This content has been marked as final. Show 11 replies
did you get any answer ??
we have the same issue.. we run a couble 8.0, a bunch of 8.5i and several pcs running 8.7i VSE Versions all of them with the latest pachlevel.
the company policy say`s: "scan immediate after plug jump drive"
I don't think this is currently possible with current versions.
Thats a pitty, I was hoping this post conatined the answer, I was looking to do the same thing.
Anyone got a second opinion?
VSE cant do this currently... but get on there at https://secure.nai.com/apps/downloads/products/product.asp
you can log a product enhancement request for VSE for this, in fact I think I will aswell. remember the more requests for the same thing the more likely this is to reach a production VSE version.
BTW if you still have autorun enabled for removable drives then it wil scan anything that reads into memory though (like all those autorun inf/bat/etc etc viruses but by this time it may be too late)
I always forget that is there, filled out a request
The only way I have managed to do this currently is to ensure scanning on read is set. It doesnt scan on insert but it does scan it once the user opens the USB drive to view the files.
I have also filled out an enhancement request.

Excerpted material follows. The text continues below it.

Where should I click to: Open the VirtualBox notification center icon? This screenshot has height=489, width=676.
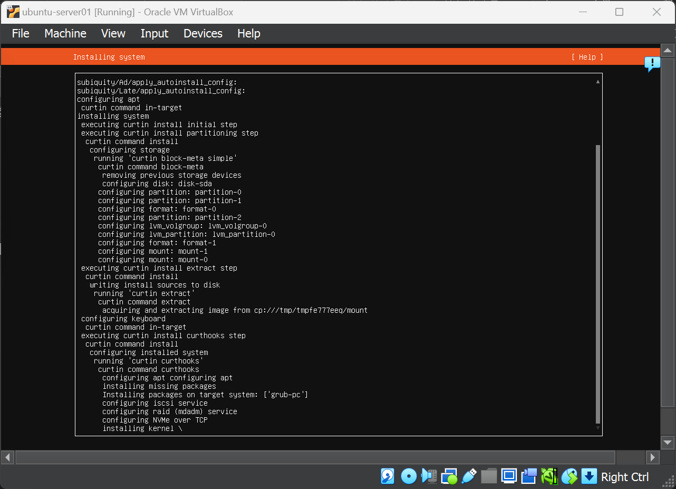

I too have filled out the request, this is a serious over-look on McAfee's part, given the amount of proliferation recently of malware and viruses via USB sticks. At least our Safend software protects us to a certain extent.
Why does VSE has to scan the USB drive immed?
If you plugin a 1TB USB HD it would take some time and system cpu.
Btw If anything is READ/WRITE from/to the drive it is scanned by VSE
you wouldn't expect an external USB drive to be immediately and completely scanned, due to the way Windows operates, it will be scanned whenever you access the drive, the main issue is the AUTORUN feature which can be tampered with a launch all sorts of crap on immediate connection.
USB drives are more vulnerable, but they also in most cases, carry small amounts of data, which can usually be checked very quickly, they are also more portable, which means the user can move that stick to dozens of systems, and increase it's chances of infection (especially offshore and on other external company systems), but your not going lug-around a desktop USB drive system, so less chance of getting infected.
Hence when they have been offshore/overseas for 3 months, i like to know that our entire LAN has AUTORUN disabled via GPO, and that McAfee will make some sort of effort to check these sticks, when they are plugged into our systems, which it doesn't until the user goes looking for files/folders - we secure privacy keys incase of loss/theft.